Planned from 2024 and currently

“successfully tested in several territories”

, the sorting of bio-waste – a third of non-recycled garbage – is

“a major issue”

.

The generalization of the

"yellow bin

" for all plastic waste, planned for the end of 2022, only reached 62% in the territory at the end of 2021. Among the various recommended levers, the extension of incentive pricing, which provides that households no longer pay collection costs according to the value of their accommodation but to the volume of garbage produced.

This taxation

"has shown its effectiveness in reducing the tonnage collected and management costs, in France and abroad"

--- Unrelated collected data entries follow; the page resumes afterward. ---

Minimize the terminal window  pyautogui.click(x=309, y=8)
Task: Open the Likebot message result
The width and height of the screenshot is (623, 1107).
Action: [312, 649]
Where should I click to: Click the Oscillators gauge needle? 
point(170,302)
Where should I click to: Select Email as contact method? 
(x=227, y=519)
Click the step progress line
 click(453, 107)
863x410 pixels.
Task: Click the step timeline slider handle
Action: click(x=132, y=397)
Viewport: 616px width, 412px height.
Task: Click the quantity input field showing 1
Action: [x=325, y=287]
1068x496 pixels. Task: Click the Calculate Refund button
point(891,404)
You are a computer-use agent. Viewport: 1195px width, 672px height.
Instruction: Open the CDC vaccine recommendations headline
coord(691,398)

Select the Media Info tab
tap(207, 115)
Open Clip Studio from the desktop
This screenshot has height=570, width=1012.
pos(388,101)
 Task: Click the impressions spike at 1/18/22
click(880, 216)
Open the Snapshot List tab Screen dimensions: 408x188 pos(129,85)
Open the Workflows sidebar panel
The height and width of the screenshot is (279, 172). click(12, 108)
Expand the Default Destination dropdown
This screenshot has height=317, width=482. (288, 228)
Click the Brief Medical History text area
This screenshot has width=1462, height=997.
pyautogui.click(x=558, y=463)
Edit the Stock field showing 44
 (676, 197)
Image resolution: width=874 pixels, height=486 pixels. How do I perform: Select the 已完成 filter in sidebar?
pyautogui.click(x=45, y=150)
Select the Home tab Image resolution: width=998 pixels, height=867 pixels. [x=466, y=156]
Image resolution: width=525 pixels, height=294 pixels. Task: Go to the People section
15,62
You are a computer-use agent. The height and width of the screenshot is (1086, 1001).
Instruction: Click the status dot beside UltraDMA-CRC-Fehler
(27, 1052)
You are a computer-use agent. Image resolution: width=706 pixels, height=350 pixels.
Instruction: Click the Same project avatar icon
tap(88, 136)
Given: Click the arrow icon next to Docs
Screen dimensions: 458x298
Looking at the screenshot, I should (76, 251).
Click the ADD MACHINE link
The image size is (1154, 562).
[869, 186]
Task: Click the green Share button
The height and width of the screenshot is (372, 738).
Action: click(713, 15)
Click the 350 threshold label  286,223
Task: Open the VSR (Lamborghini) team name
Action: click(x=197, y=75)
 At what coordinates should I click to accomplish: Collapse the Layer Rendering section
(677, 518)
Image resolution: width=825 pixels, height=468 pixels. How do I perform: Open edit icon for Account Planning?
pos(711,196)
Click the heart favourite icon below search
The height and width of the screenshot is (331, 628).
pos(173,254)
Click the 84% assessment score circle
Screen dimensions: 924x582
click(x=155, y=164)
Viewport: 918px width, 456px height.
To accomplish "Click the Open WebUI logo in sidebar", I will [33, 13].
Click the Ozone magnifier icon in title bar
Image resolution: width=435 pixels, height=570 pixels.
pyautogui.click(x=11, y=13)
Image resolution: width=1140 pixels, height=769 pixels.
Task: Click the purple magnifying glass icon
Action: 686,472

but has only been implemented for just 6 million people today, falling short of the 2020 target of 15 million.

12% of waste produced is household

The State should finance 80% of the cost of its implementation by local authorities, recommends the Court.

And, where tourism generates a surplus of waste, a

“surcharge on the tourist tax”

could finance the prevention and management of waste, according to the principle of

“polluter pays”

.

In total, household waste represents 12% of waste produced in France, but mobilizes 61.5% of expenditure, or nearly 16 billion euros due to the vast collection and treatment needs.

Too little money is however allocated to prevention, regrets the Court.

The high court also notes

“a faulty monitoring system”

with indicators

“both too numerous and published too late”

from

“incomplete local data”

.

It recommends setting up a

“dashboard”

with six key figures published each year.